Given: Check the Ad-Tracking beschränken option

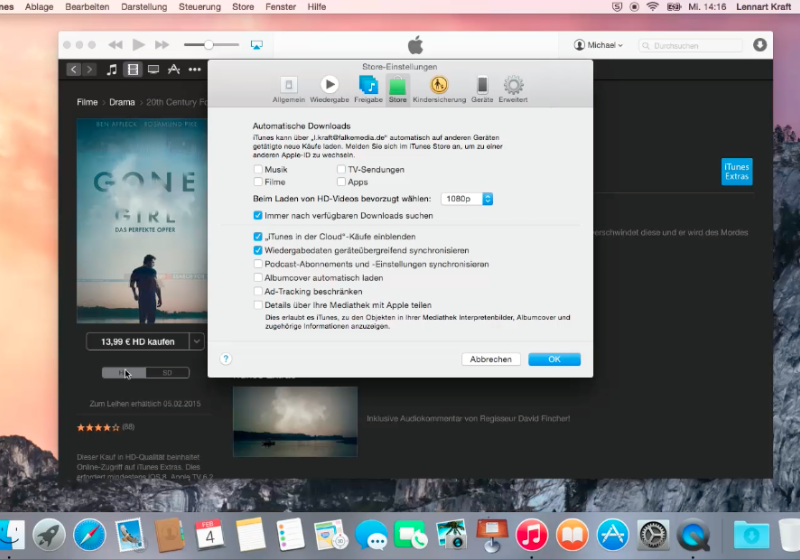Looking at the screenshot, I should 258,291.
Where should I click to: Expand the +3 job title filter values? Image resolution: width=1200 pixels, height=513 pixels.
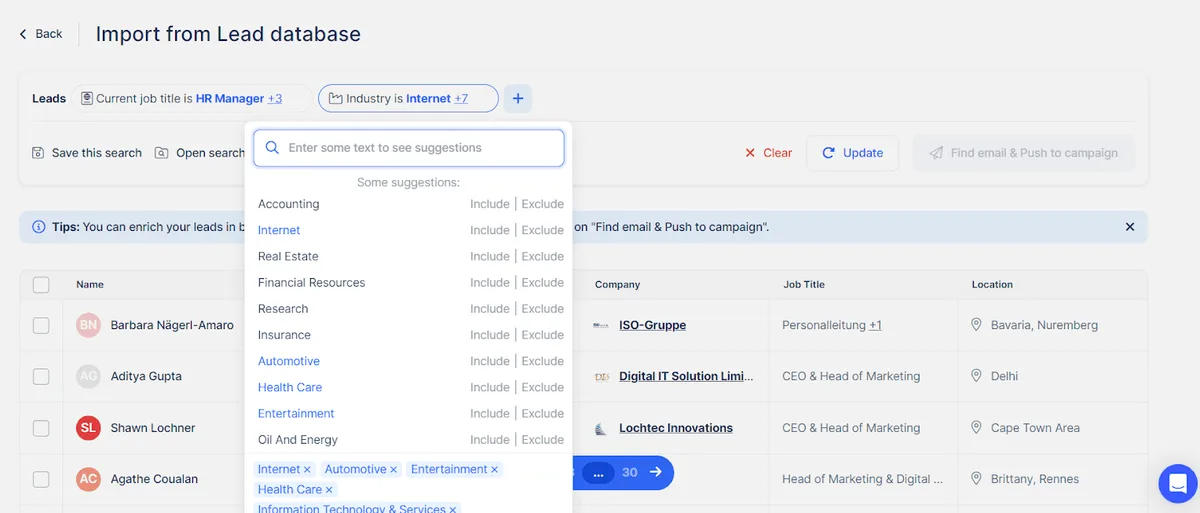click(274, 99)
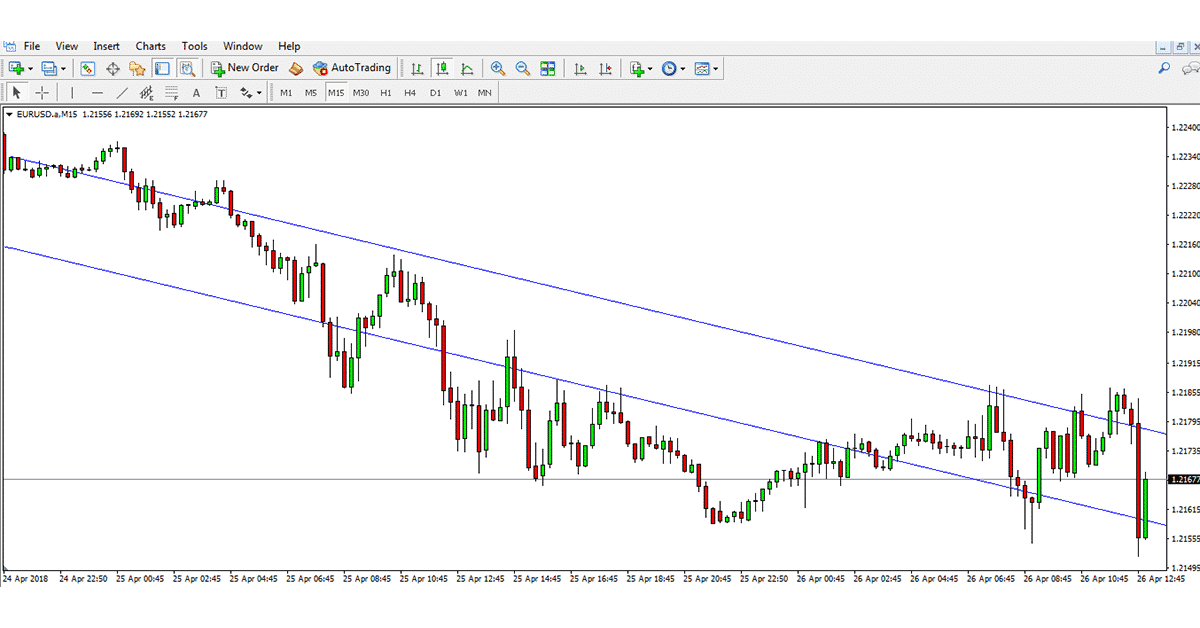Enable chart auto scroll
The height and width of the screenshot is (628, 1200).
(x=580, y=68)
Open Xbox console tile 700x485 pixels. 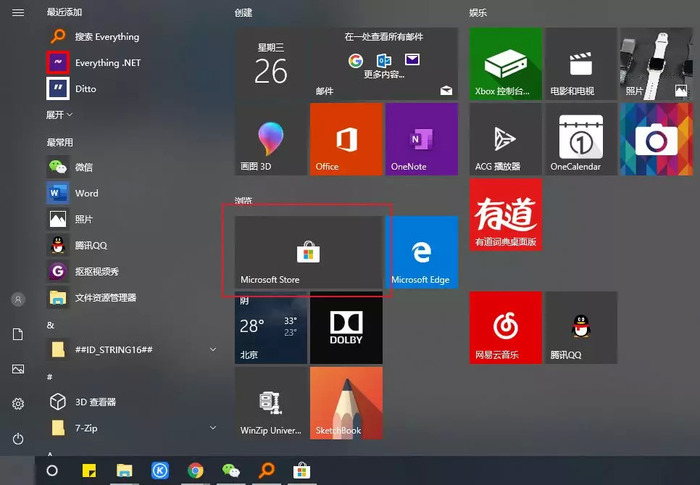point(506,63)
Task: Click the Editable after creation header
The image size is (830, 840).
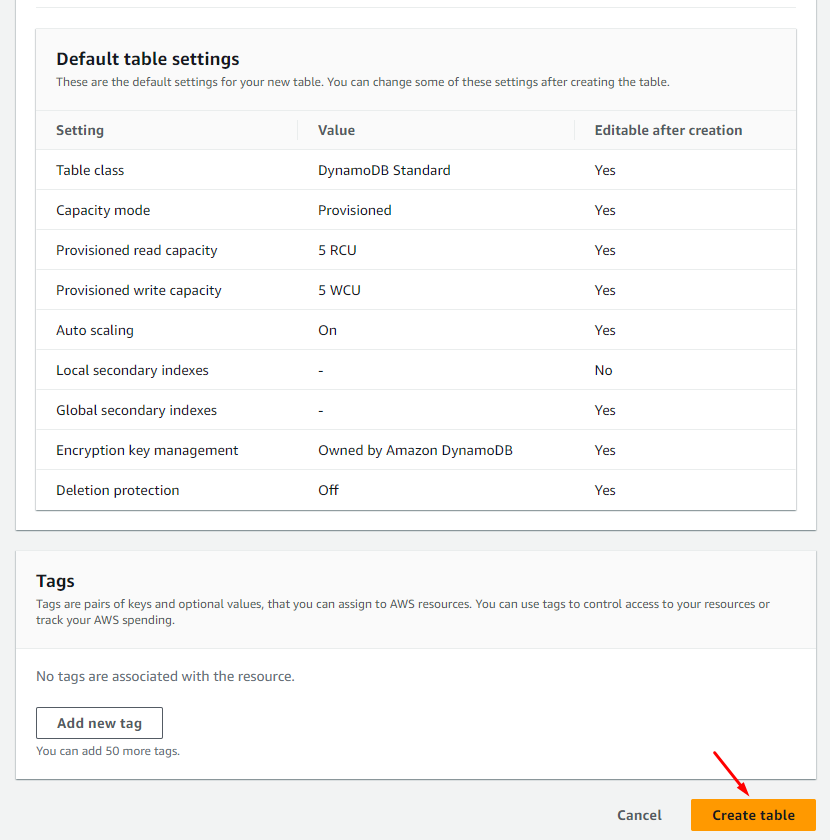Action: (668, 130)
----
Exercise prompt: Put the entries, starting with the line that contains "Task: Click the" and going on through the end of the entries, into a two-column CSV with the columns "instruction" and "location". Give one row per entry, with its text and its answer each in one quoted field, replace line breaks with spaces, and leave the pictures out.

Completed exercise:
instruction,location
"Task: Click the Editable after creation header The image size is (830, 840).","Action: (668, 130)"